(Collected data)
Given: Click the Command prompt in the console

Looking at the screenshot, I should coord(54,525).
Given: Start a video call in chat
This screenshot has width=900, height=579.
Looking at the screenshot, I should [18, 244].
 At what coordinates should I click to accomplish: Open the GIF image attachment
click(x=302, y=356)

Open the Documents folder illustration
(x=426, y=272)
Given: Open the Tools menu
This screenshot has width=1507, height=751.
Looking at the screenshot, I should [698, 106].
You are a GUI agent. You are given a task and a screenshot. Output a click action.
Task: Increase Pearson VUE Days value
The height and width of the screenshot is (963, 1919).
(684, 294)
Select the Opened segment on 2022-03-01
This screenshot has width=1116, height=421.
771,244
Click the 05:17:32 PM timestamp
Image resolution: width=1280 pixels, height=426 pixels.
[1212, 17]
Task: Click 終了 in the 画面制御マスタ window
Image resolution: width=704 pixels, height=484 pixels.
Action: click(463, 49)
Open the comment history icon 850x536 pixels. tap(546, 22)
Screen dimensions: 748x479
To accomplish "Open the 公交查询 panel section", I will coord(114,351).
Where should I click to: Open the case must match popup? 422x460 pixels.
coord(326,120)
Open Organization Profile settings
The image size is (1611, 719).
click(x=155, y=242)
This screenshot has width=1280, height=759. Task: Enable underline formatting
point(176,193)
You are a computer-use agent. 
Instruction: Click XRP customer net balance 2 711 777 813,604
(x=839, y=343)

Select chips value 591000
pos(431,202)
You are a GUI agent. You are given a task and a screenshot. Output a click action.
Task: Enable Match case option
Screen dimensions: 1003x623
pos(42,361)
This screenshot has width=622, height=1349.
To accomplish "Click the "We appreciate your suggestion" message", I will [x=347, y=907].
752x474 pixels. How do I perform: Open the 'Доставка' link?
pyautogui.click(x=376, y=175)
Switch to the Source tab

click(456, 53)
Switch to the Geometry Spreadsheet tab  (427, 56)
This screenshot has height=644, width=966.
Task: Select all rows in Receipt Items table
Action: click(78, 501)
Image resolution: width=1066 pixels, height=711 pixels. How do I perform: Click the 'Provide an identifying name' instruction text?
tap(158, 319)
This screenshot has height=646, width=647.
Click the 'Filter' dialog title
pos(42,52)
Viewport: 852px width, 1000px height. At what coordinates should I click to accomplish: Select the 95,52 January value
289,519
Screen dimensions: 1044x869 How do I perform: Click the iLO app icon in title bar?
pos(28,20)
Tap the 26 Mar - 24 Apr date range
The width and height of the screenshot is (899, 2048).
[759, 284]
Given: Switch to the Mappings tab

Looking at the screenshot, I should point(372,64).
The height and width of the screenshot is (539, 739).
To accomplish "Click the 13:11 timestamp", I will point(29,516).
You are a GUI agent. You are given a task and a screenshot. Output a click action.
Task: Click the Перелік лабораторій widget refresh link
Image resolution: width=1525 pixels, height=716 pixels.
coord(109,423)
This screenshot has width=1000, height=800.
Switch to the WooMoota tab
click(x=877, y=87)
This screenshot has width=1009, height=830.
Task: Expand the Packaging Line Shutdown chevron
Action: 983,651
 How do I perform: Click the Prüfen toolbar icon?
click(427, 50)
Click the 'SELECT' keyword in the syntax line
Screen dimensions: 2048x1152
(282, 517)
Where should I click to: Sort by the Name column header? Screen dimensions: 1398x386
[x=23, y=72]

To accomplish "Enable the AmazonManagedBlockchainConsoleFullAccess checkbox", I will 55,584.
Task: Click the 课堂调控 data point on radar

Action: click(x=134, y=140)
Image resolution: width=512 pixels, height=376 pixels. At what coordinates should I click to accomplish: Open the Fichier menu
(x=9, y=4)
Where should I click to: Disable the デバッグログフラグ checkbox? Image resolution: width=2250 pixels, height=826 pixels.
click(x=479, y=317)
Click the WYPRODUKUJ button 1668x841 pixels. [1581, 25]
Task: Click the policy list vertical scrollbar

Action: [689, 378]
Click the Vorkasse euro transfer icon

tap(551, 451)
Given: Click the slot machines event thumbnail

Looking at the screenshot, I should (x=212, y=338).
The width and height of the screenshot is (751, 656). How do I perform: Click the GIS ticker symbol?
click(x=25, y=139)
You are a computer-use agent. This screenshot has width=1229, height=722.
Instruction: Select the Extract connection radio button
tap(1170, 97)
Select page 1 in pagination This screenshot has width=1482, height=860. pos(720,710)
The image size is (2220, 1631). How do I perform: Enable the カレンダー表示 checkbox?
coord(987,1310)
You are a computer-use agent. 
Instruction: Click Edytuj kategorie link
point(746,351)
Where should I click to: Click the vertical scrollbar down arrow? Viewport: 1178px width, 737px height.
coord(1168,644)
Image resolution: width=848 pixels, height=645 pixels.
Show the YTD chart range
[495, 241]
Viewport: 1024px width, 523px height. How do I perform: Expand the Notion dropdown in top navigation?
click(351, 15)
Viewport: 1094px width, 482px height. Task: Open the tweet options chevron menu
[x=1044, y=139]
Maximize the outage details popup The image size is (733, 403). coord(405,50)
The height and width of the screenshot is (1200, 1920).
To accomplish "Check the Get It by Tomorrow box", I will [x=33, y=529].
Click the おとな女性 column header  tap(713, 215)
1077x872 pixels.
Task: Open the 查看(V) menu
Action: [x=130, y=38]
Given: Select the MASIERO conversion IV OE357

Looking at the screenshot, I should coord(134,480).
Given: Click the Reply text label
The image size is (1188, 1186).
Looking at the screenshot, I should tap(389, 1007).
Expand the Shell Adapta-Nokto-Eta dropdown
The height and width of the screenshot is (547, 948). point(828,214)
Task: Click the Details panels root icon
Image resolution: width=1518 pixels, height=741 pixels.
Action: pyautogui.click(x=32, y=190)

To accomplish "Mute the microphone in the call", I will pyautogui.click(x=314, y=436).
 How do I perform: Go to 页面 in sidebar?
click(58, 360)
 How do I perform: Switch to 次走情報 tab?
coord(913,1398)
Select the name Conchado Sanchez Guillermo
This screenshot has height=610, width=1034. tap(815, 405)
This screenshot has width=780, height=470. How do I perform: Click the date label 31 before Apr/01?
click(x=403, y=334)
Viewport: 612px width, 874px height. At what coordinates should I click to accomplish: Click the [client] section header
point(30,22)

■ TASK TO CARRY OUT
Write only the number of lines in the data where the word "will" occurs.

■ PROBLEM SOLUTION
6